- Excerpt from a dataset:
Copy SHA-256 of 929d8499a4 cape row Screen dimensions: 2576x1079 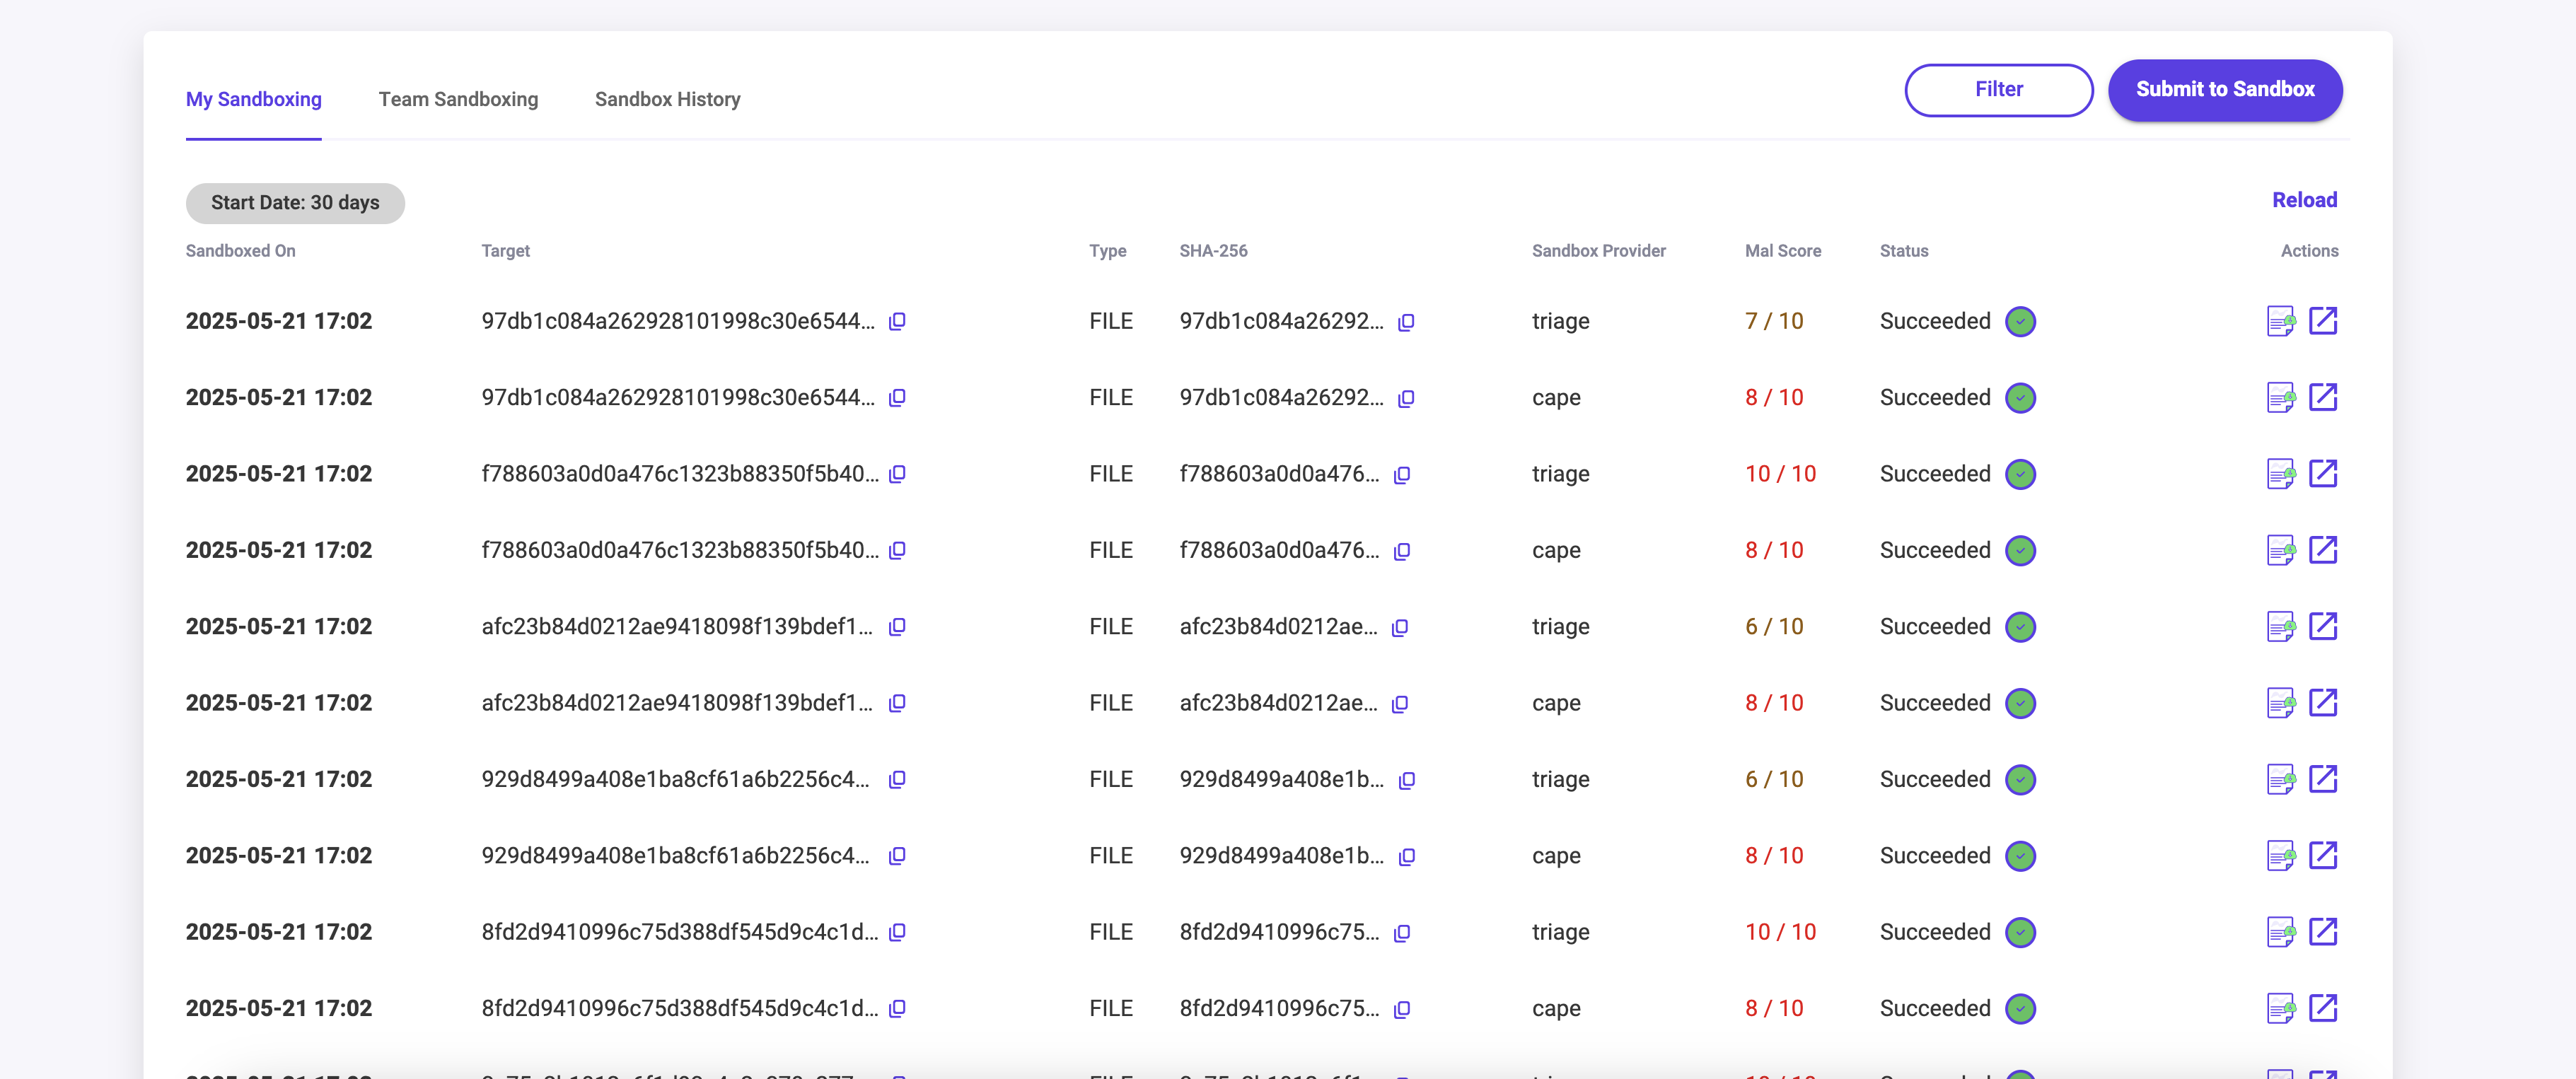pos(1406,856)
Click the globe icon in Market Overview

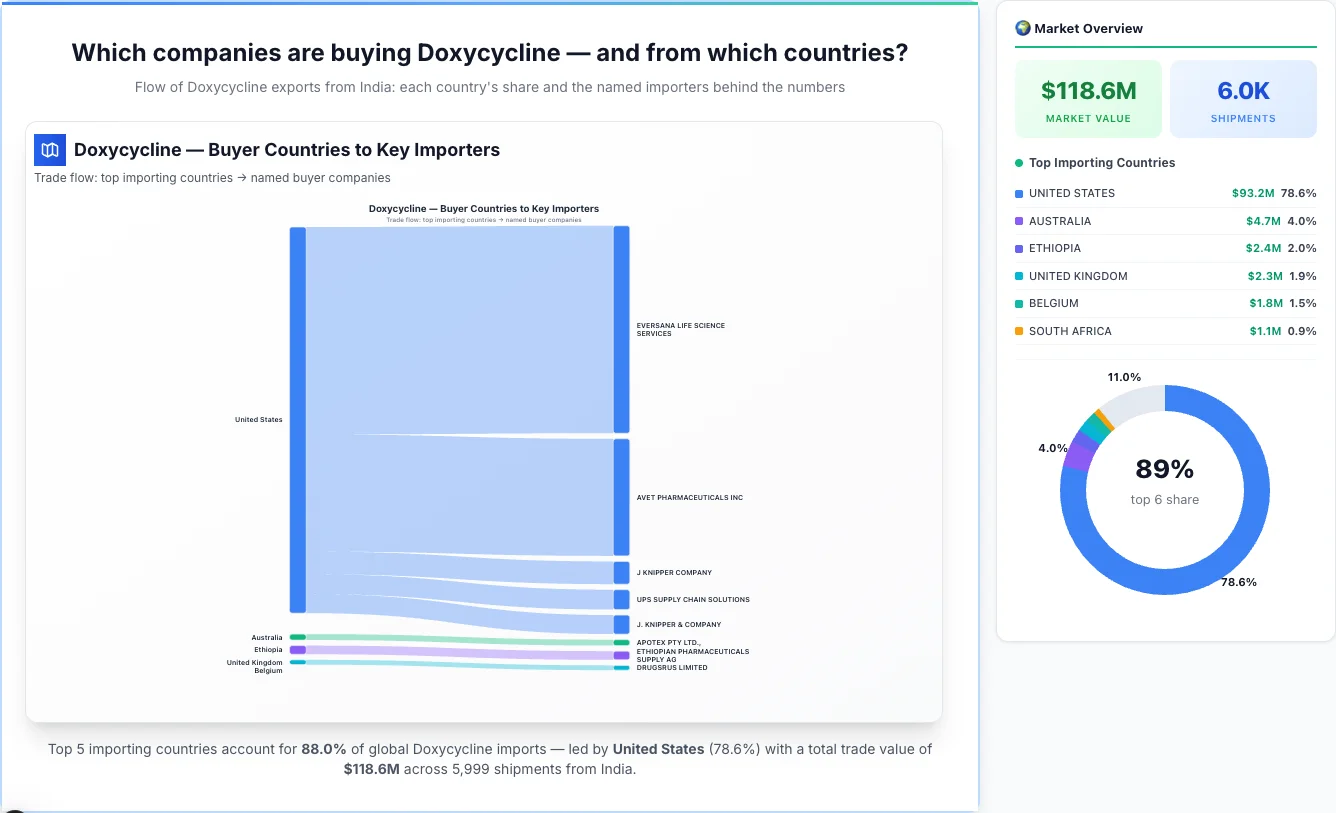[1022, 28]
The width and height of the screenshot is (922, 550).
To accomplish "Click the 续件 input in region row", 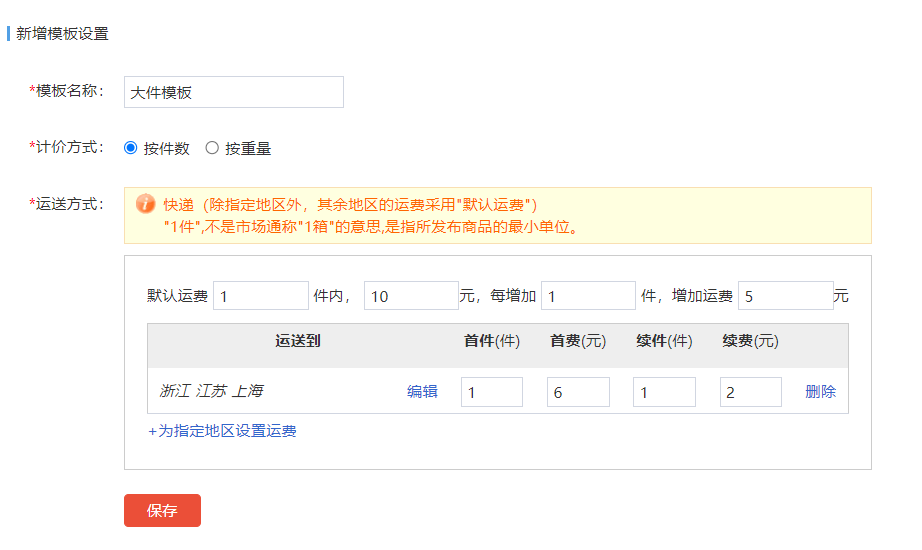I will [664, 392].
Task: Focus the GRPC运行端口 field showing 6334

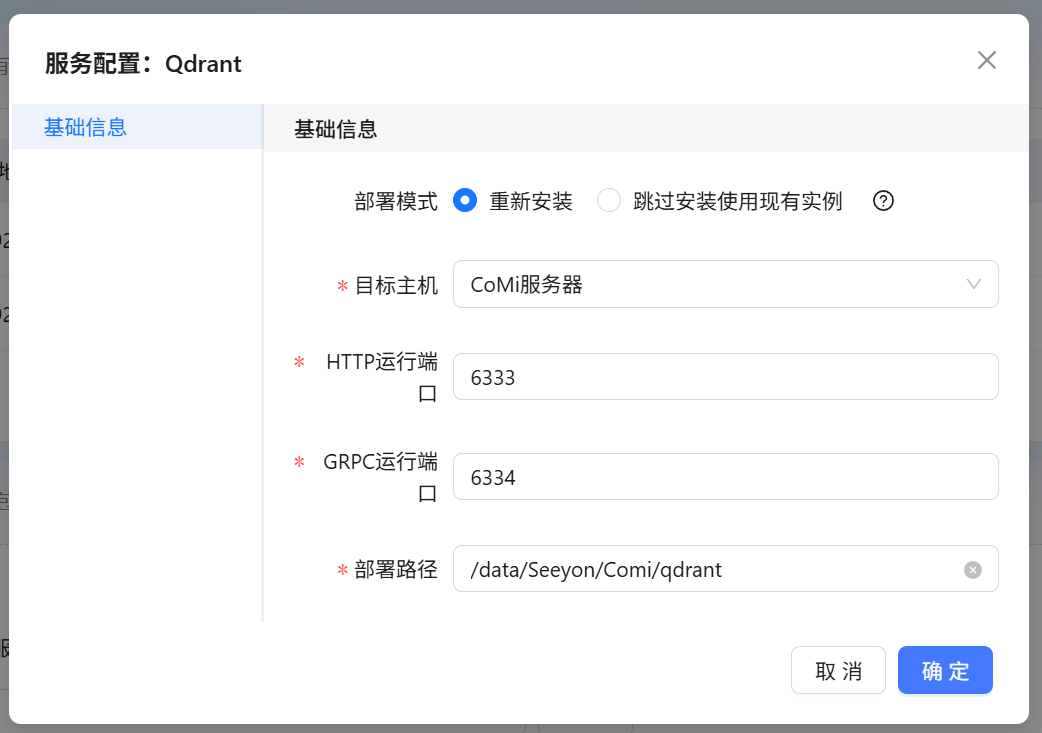Action: point(725,477)
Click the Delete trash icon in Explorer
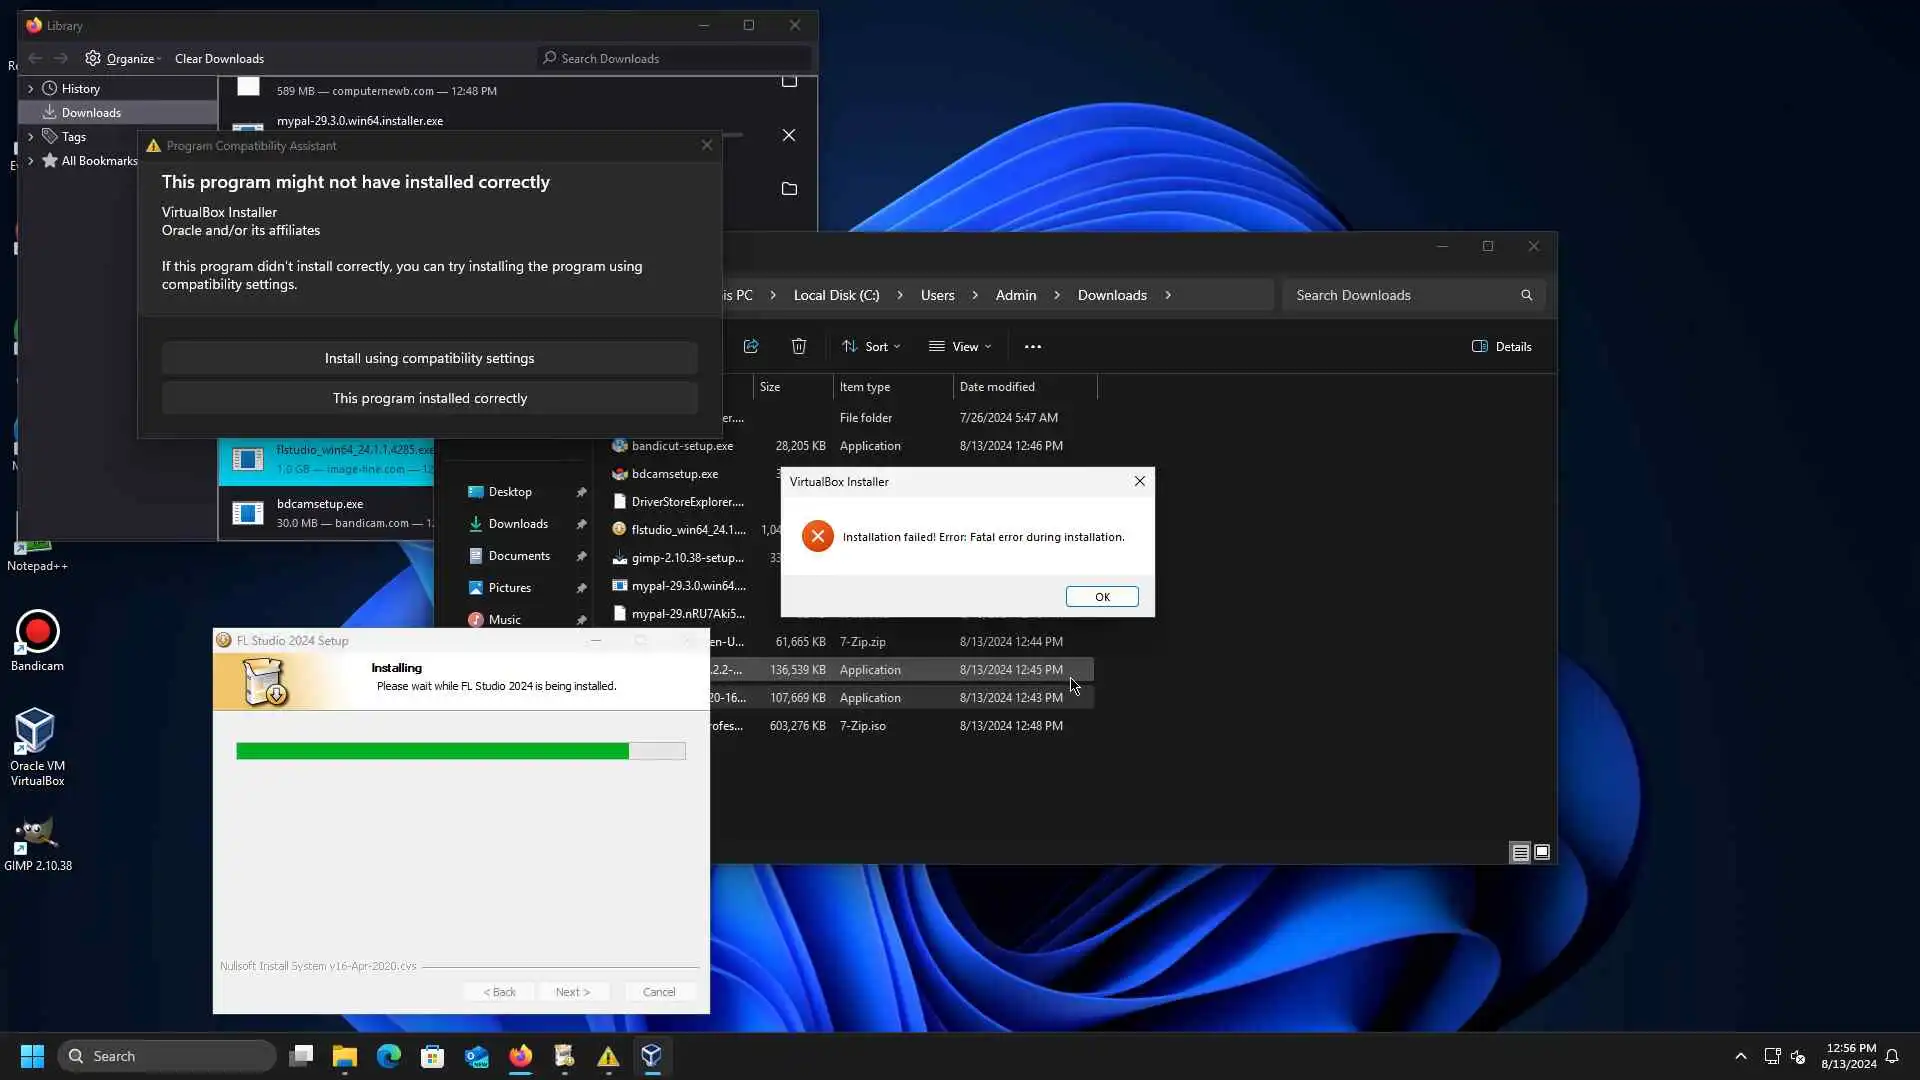This screenshot has height=1080, width=1920. 799,346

- Exercise prompt: Starting at the line that contains "Task: Focus the GRPC运行端口 field showing 6334" and continuing through the last line, lay out the lines as a JSON list of strings, with one string per line and blank lines omitted. Leave the pictures out of your answer.

- Exercise result:
[
  "Task: Focus the GRPC运行端口 field showing 6334",
  "Action: point(725,477)",
  "Click the Delete trash icon in Explorer",
  "This screenshot has height=1080, width=1920. 799,346"
]